● **REQUIRED WORK**
Go through the records below and copy out every line that contains the word "Lillet".

● **DATA EXTRACTS**
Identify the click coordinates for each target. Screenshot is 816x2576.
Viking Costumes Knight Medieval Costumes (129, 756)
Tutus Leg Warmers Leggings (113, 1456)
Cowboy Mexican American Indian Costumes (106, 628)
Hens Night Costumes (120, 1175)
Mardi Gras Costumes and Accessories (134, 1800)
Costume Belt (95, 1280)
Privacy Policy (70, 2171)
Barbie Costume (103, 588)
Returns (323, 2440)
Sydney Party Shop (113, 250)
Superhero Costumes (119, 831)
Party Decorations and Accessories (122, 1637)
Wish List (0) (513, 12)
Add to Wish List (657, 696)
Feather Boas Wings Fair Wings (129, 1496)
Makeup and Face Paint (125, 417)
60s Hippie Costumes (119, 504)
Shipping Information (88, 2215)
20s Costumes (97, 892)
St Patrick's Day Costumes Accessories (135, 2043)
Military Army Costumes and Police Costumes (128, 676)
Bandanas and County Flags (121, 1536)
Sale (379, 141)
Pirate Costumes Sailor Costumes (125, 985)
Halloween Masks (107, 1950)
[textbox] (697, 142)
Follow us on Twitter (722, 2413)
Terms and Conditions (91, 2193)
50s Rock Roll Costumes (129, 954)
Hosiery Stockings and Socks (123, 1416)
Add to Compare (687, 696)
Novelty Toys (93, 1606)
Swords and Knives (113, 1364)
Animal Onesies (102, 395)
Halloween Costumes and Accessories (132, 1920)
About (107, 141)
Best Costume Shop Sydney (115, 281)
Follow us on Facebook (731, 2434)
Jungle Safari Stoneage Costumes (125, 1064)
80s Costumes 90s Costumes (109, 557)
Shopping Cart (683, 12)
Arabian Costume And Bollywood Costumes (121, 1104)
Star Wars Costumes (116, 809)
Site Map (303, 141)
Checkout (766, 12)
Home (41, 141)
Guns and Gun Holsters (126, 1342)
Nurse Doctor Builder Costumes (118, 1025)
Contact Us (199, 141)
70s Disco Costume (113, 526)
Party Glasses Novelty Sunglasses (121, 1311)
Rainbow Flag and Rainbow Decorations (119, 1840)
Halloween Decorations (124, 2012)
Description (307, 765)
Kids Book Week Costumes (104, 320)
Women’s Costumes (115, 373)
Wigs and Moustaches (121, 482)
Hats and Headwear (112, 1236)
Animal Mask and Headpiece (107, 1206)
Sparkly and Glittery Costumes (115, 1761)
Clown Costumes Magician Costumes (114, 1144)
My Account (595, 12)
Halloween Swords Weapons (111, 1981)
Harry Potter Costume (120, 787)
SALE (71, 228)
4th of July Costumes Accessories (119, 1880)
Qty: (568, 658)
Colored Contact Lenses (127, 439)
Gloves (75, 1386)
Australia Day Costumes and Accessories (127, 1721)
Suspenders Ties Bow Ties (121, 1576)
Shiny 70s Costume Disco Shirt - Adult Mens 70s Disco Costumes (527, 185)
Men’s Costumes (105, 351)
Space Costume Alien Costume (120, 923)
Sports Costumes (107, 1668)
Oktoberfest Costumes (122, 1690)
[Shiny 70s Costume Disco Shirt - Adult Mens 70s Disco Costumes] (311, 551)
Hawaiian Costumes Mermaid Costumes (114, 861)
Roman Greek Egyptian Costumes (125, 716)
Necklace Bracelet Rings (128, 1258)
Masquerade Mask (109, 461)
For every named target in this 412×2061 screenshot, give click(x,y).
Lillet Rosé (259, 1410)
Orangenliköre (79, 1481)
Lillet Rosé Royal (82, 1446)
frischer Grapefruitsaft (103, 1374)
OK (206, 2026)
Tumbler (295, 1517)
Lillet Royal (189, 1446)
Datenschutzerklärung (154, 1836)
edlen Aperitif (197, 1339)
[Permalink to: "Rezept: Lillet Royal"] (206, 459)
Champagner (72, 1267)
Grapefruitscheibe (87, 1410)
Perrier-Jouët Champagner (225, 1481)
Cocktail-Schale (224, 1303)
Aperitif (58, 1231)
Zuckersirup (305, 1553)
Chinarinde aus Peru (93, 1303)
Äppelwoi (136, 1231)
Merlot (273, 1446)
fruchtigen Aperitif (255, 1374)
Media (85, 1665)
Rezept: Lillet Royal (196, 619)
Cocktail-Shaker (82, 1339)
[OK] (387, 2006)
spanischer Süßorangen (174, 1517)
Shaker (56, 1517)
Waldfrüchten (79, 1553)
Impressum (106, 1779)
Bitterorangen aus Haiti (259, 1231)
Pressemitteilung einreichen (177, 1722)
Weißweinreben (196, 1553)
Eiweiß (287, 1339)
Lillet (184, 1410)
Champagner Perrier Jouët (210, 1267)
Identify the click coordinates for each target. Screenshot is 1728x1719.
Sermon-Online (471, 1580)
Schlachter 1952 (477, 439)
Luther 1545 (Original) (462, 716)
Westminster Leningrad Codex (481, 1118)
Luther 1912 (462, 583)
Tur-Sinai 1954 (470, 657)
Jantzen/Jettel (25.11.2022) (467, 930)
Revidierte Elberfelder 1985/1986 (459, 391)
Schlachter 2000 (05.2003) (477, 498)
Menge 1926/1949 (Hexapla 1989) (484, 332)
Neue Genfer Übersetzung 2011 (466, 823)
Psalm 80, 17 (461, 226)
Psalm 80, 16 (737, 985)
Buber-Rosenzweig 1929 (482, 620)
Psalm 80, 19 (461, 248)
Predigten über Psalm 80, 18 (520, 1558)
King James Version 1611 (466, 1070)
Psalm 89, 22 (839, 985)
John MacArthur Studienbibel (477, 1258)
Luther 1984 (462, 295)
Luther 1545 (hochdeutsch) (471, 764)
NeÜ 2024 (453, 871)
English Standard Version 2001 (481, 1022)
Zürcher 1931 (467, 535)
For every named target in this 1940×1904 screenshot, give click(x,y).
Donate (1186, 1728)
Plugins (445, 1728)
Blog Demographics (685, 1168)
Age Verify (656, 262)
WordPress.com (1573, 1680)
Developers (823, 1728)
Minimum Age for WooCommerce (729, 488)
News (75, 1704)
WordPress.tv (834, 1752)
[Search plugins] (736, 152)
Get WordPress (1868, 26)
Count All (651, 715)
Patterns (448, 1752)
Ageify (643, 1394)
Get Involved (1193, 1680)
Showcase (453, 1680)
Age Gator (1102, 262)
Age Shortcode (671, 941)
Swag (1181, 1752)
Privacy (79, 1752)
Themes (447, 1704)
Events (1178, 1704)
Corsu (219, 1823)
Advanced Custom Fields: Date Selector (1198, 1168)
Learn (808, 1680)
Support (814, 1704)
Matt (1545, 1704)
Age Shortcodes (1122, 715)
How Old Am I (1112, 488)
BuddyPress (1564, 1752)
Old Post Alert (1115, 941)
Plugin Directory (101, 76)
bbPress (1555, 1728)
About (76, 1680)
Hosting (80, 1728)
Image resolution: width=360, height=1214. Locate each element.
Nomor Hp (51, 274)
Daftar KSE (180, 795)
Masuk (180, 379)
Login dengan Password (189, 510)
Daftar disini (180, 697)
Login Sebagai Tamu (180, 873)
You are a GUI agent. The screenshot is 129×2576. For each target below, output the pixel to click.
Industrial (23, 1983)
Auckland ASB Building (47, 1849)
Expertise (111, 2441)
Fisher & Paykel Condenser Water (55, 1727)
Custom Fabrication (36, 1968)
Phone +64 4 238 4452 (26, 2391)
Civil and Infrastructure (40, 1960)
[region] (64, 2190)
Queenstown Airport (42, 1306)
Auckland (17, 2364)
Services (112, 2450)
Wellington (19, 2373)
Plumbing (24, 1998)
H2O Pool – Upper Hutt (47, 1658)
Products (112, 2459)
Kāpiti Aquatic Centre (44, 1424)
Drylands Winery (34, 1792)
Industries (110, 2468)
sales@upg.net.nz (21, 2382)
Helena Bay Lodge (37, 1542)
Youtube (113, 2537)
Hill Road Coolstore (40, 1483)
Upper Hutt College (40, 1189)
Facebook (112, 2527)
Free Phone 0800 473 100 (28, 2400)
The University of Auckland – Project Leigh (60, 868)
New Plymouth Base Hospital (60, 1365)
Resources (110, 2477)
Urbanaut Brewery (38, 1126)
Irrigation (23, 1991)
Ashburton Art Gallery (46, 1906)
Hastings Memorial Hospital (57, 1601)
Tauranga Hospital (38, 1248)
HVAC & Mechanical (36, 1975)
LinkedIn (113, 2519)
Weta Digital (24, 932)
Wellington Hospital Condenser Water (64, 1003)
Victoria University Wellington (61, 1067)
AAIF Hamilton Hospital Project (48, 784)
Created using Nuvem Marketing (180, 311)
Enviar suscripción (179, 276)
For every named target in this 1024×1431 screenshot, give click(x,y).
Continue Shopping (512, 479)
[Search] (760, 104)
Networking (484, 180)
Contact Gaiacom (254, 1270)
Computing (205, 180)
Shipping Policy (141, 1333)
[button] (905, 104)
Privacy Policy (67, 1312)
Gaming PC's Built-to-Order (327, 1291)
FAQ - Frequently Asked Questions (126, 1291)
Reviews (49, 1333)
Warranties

● **TASK RESPONSE**
Lillet Rosé (259, 1410)
Lillet Rosé Royal (82, 1446)
Lillet Royal (189, 1446)
[Permalink to: "Rezept: Lillet Royal"] (206, 459)
Rezept: Lillet Royal (196, 619)
Lillet (184, 1410)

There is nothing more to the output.